Thursday, September 2, 2010

Ice Breaker

Do you remember this scenario from grade school?:

"Now we are going to go around the circle and say our names with a word that describes us, a word that begins with the first letter of our name.  I'll start:  "Hello, I'm 'Clever Catherine'....now you....."

The above was usually smarmily voiced by a fun-loving Sunday School or Youth Group leader who most surely had only the best intentions in mind and was supernaturally able to ignore the eye-rolling and nervous seat-shifting that went on around the group. 

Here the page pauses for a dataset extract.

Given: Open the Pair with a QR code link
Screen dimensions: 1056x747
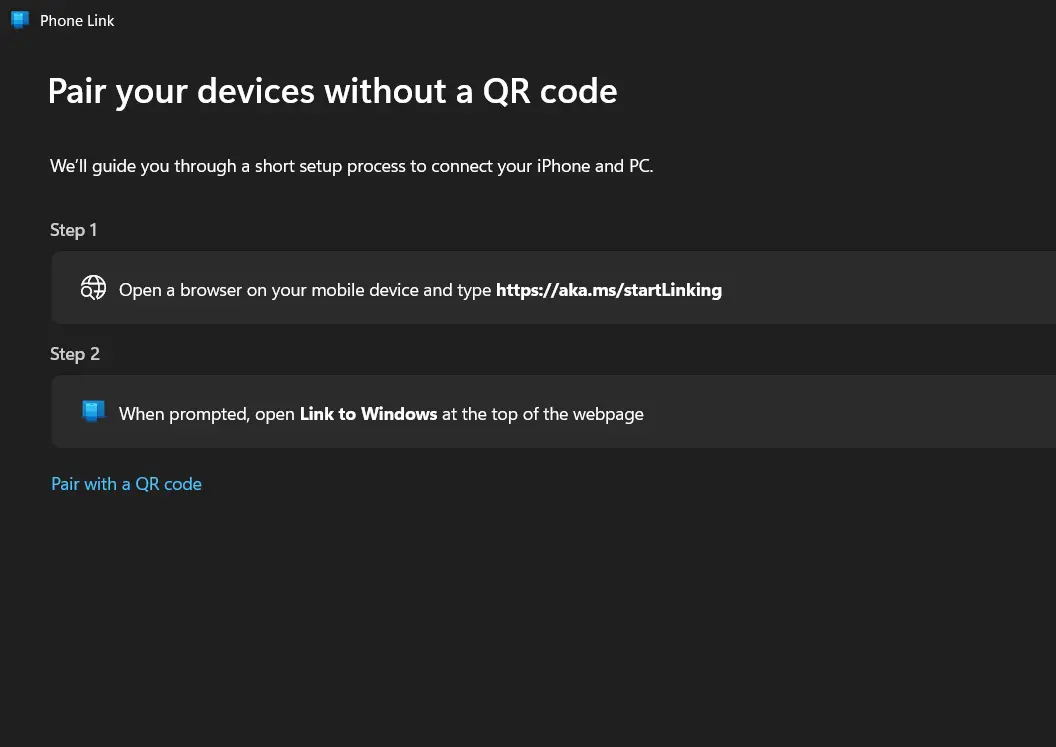Looking at the screenshot, I should coord(127,484).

I HATE that game.  Or icebreaker.  Whatever.  I DESPISE it so much that to this day when I take a class, a workshop or attend a reunion, I quake inwardly that the leader will attempt to pull that nonsense. 

WhyeveronEarth? you wonder.

Well, think about it.  How many adjectives come to your mind that are begin with the letter "H"?

Hot
Hysterical
Honest
Hungry*
Heavy*
Homesick
Homely
Helpful
Horrible
Humble

(*maybe if I weren't so daggone hungry I wouldn't be so daggone heavy...but I digress)

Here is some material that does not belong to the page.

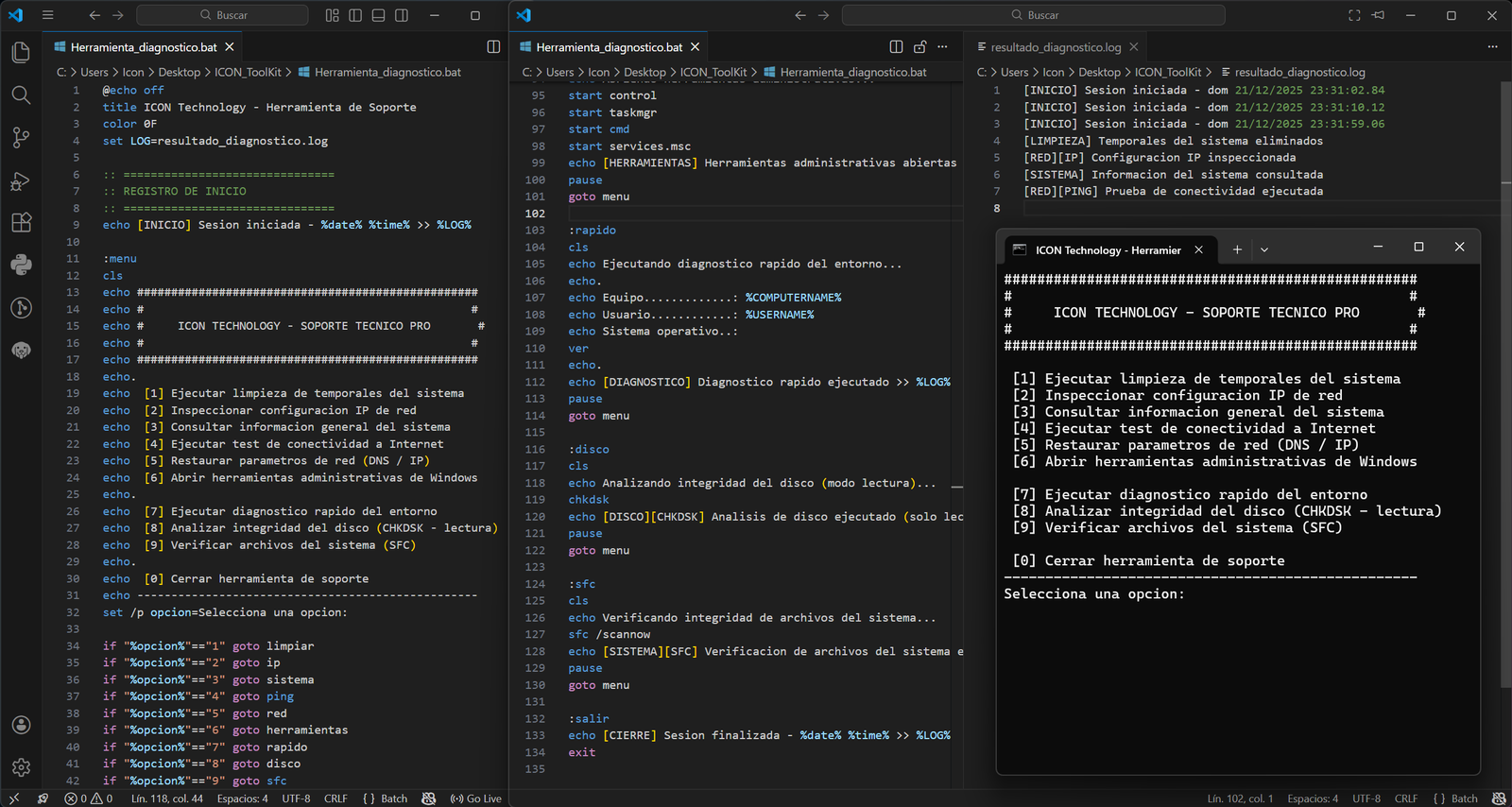Open the Run and Debug view
This screenshot has height=807, width=1512.
[x=21, y=180]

Ya think I'm gonna' let any of those rip in a room full of my peers?  "Helpful Heidi"?  I'd be someone's slave for months.  That's just begging for trouble.

And WHAT common adjective, pray tell, is omitted from that list?

That would be the adjective that I selected, by default, Each And Every Time the bottle spun my way attention of the room was shifted my way, that being:

HAPPY.

And the worst of it is, that I can't help it that I smile so much so that when I did say (shudder) "HAPPY HEIDI" that everyone - snarky eighth graders included - would practice their eye rolling skills some more and nod their heads because it just made so much sense; certainly that girl who smiles all the time is always happy. 

Indeed, however, I am NOT always happy.  Not now and certainly not then as a snarky kid, but more often:

Hateful
Horrendous
Humiliated
Hurried
Humourless
Humdrum
Hotheaded
Horrible
Homicidal (I actually WISH I had thought of that in 8th grade...)

What triggered this diatribe?  Like most other things in my life these days, it was the dreaded "Mommy Guilt."  You see, almost 6 years ago I had the clever idea to give my eldest daughter a name that begins with the same initial as does mine.  And as I was ironing one of her dresses I had a terrible shock that she will face that same humiliation that was mine all those years ago. 

I can see it now: 
"now, little girl, its your turn...."
"Hello, I'm hard-core Hannah!"
 
I'm going to have to buy her a thesaurus.